Knowing that he could start something of his own in Columbus brought Matt Vojacek to the city. And now that he’s here, the entrepreneur is banding together the best creative minds of the Midwest to make a statement.
“Making Midwest is not a networking event, nor is it a conference — it is a declaration,” Vojacek says.
He wants to recognize the region for the creative force that it is.
“The Midwest is home to the most passionate and hardworking people in the country,” Vojacek says. “Making Midwest is our collective flag, planted – a proud showing of what we make, how we make it and why. And most importantly, our shared stories, as we grow and push each other to be the very best.”
To tell Vojacek’s story and the rise of Making Midwest is to see the Columbus’s collaborative spirit and accessibility many entrepreneurs speak of time and time again in action.
The entrepreneur is an Ohio native, growing up in Cleveland before heading to the Art Institute of Pittsburgh for media arts and animation.
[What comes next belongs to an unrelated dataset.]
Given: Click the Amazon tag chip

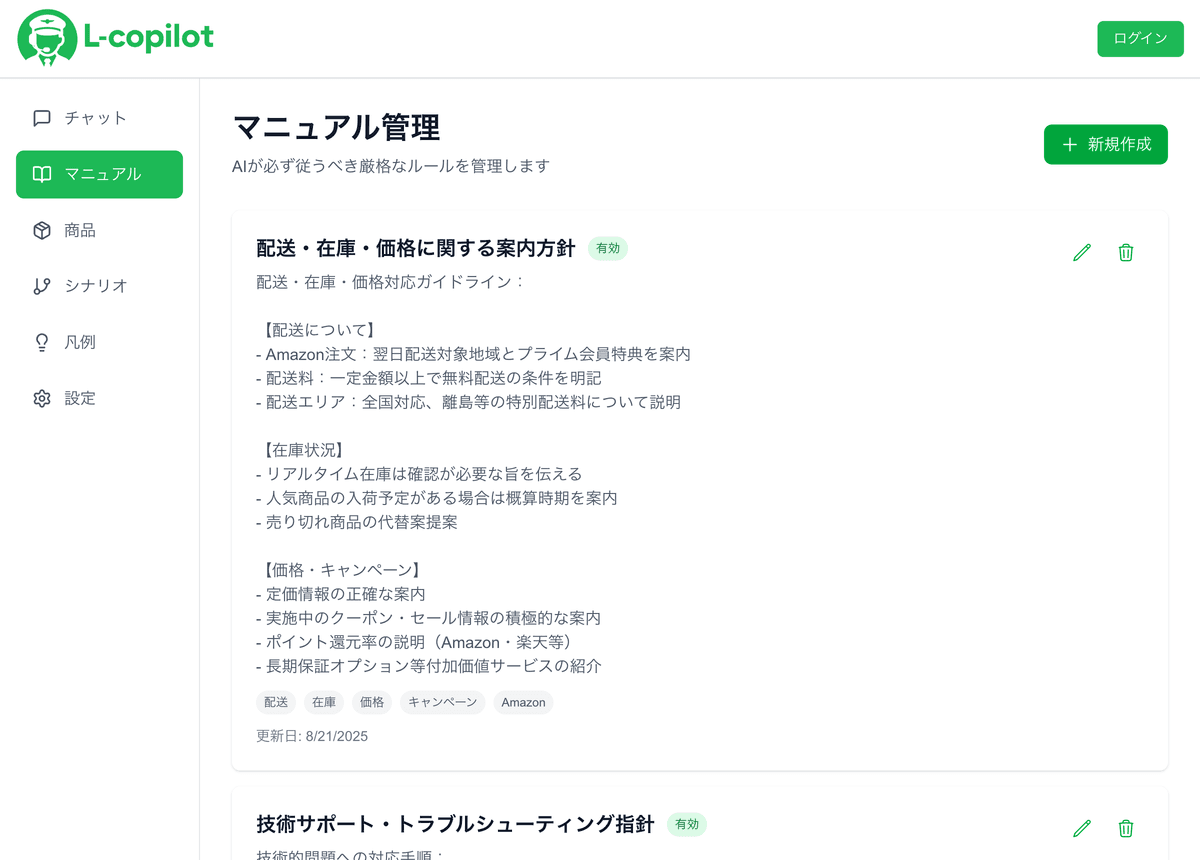Looking at the screenshot, I should click(523, 702).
He stayed in Pittsburgh post-graduation to work for the department of energy. After the novelty of finally getting paid for his creative work wore off, Vojacek felt a slight tinge of jealousy towards the classmates that had packed it up and headed for the coast after school.
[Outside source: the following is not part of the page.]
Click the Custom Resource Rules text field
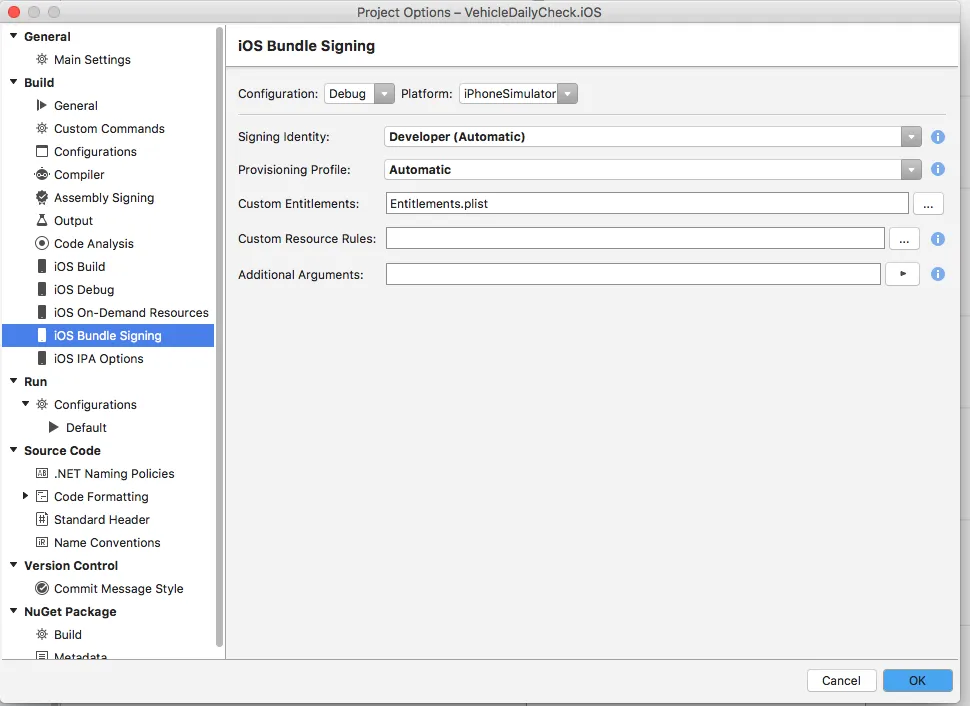The width and height of the screenshot is (970, 706). pyautogui.click(x=635, y=239)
A trip to LA to see some of those friends led to an ambush interview and a promise of two weeks of work. Two weeks turned into three years and Vojacek had the chance to build his portfolio working on visual effects and motion graphics for commercials that ran during the Super Bowl to hit TV shows like Parks & Rec and Brooklyn 99.
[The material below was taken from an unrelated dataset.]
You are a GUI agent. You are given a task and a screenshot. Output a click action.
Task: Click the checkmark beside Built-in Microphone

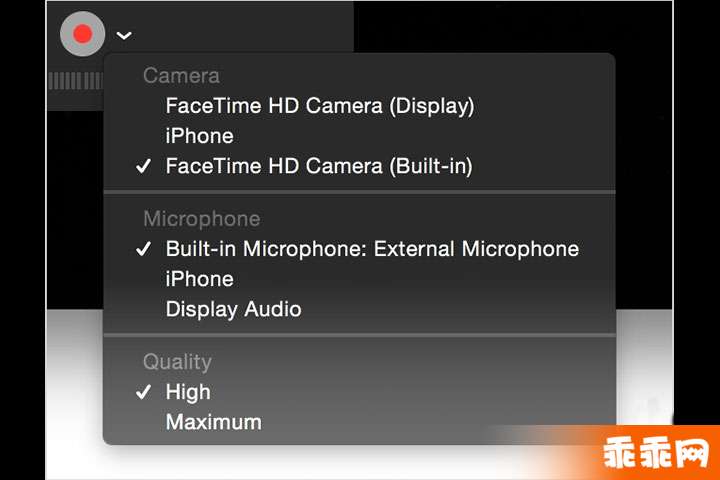(x=143, y=249)
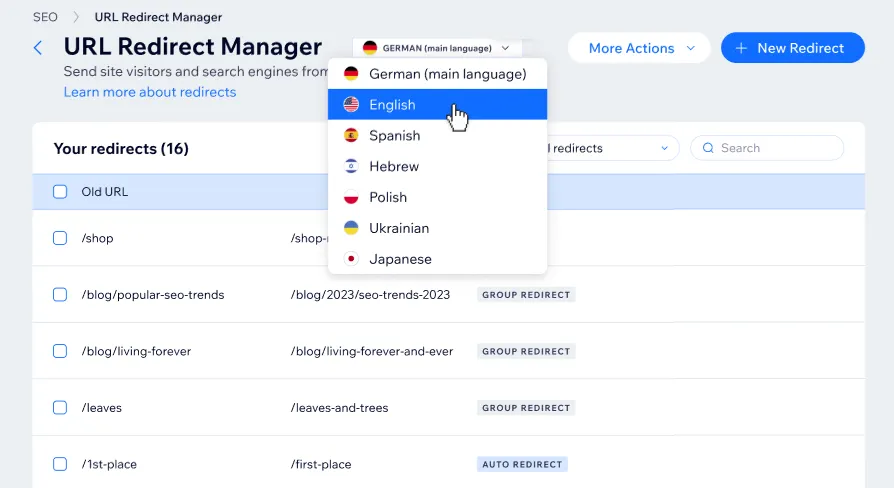
Task: Click into the Search input field
Action: click(777, 148)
“Whenever I came out to Los Angeles it was always meant to be a temporary type of thing,” Vojacek says. “Then my plan was to just move somewhere back east closer to family.”
The birth of his first son put the move in motion. Chicago, Raleigh, New York and Columbus emerged as the front runners. New York got the axe because it was a different coast with more of the same, but the idea of Columbus had always been around.
“One of the things that needed to happen was I wanted to start my own company in one of these cities I was going to go to,” Vojacek says. “That’s why I landed on Columbus.”
He’s getting ready to celebrate two years in the city and did just what he aimed for, launching his own motion design and animation studio Zwelly for small- and medium-sized businesses to help them tell their stories. He’s also learned much about the city’s collaborative spirit along the way.
Vojacek had a personal goal to meet with as many creatives as possible in 2015. The goal was 12, which he nearly tripled making about 35 connections for the year. He started connecting the connection, trying to bring groups together. When a dinner party convo with some of these creative connections turned to business they realized, “We still have a lot to learn together,” Vojacek says.
They were discussing the legality around contracts, something none of them were experts in, and landed on the idea of creating an event where each could ask their questions. Though it wasn’t called it at the time, the first Making Midwest was born. The next meetup evolved to a slightly bigger affair with creatives discussing issues like how much to charge.
Round three would add more structure, this time with three speakers giving a short presentation followed by audience questions. The format was a hit and momentum really started to build after the fourth event in August of 2015.
“That was kind of the turning point,” Vojacek says. “Now we have something that we can really build on.”
Aimed at designers, illustrators, animators, video producers and the like, quarterly Making Midwest events bring in all sorts of creatives, and sometimes even some businesses that might be in competition with each other to really foster a discussion. The next event is slated for April 5 from 6:00 – 9:30 p.m. at Kinopicz American and will feature Francesco Lazzaro of Kinopicz, Tobias Roediger of RAVE, Marshall Shorts of Soulo Theory and Creative Control Fest, and Chris Mcalister of Sight Shift.
“The speakers for this event range from branding experts to video production artists to creative consultants,” Vojacek says. “The goal of hearing these “random” creative professionals is to have the attendee make their own creative connections between all the talks and go home with such an incredible amount of inspiration and motivation that it makes them unable to go to sleep that night.”
He’s aiming for a rise together instead of bring each other down mentality.
“The number one thing that we are trying to do is grow a creative community that’s noticed by others all around the country in the hopes of being able to compete with those other major markets,” Vojacek says.
He has big plans for continuing to spread that message, too. Earlier this year Vojacek ran a Kickstarter to turn Making Midwest into a massive, tw0-day conference. Combining talks and workshops, the event would fill a major gap.
“The people that are here are really good at what they do and have really amazing things to say and they just don’t have a place to say it,” Vojacek says.
He was aiming for an inaugural event in 2016, but with the campaign not hitting its goal, will likely refocus for 2017. And while the event may not be their year, the experience so far hasn’t been without its value.
Vojacek says he found one way not to raise money, but “I talked to so many people over those 30 days offering advice or just telling me they love the idea. I think overall we got the attention of many creatives in the area and that alone is a success for that Kickstarter.”